Module:LaTeX2UTF8

File:Ambox warning blue construction.svg

This module is rated as pre-alpha. It is unfinished, and may or may not be in active development. It should not be used from article namespace pages. Modules remain pre-alpha until the original editor (or someone who takes one over if it is abandoned for some time) is satisfied with the basic structure.

Contex

The mathematical typesetting systems TeX and LaTeX are in near-universal use in mathematics as well as several scientific disciplines. Sites as diverse as Google Scholar, Mathematical Reviews and Zentralblatt MATH allow citations to be exported in BibTeX, a bibliographical system that uses TeX/LaTeX markup.

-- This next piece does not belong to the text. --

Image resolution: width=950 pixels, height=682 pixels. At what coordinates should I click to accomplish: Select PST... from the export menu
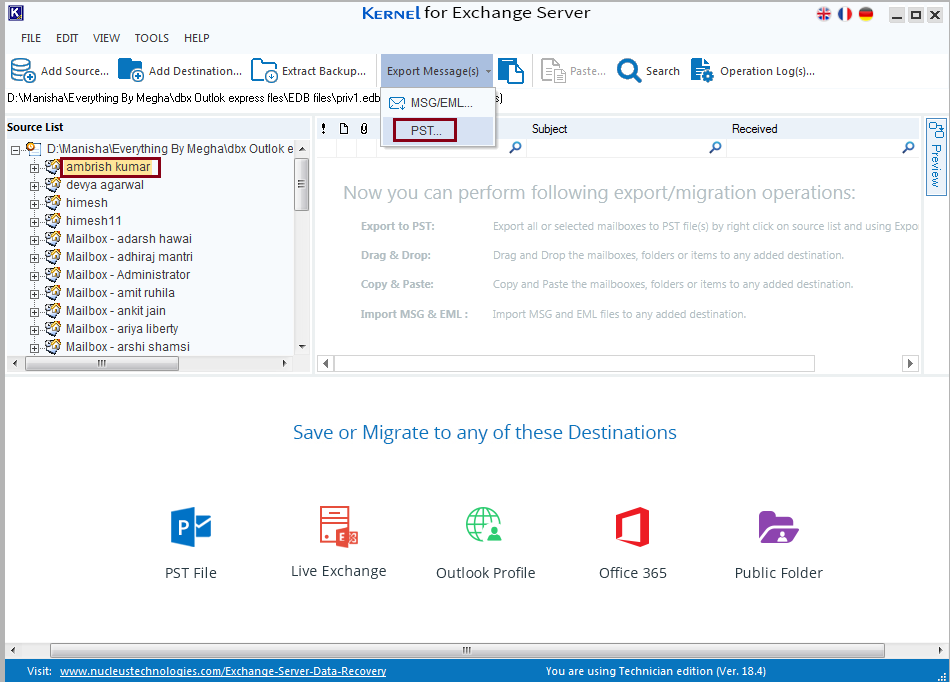point(426,130)

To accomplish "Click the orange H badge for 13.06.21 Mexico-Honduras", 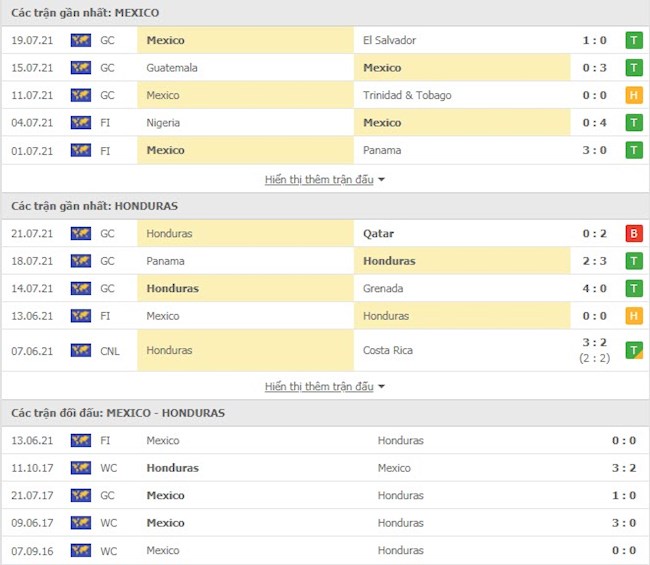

Unfortunately, this set of software was written well before internationalization and locationization efforts such as Unicode and UTF-8 reached critical mass. As a result, there is a fundamental impedance mismatch between how the two systems handle typography.

LaTeX (by while I'll refer to the three systems as a whole) is primarily concerned with character composition: if the user wishes to add an umlaut to the number 7, LaTeX provides that capability (and indeed, there are multiple ways of coding up such a construct in the language). Unicode, on the other hand, focuses on mapping glyphs to unique numerical identifiers. As such, Unicode tends to capture only extant glyphs.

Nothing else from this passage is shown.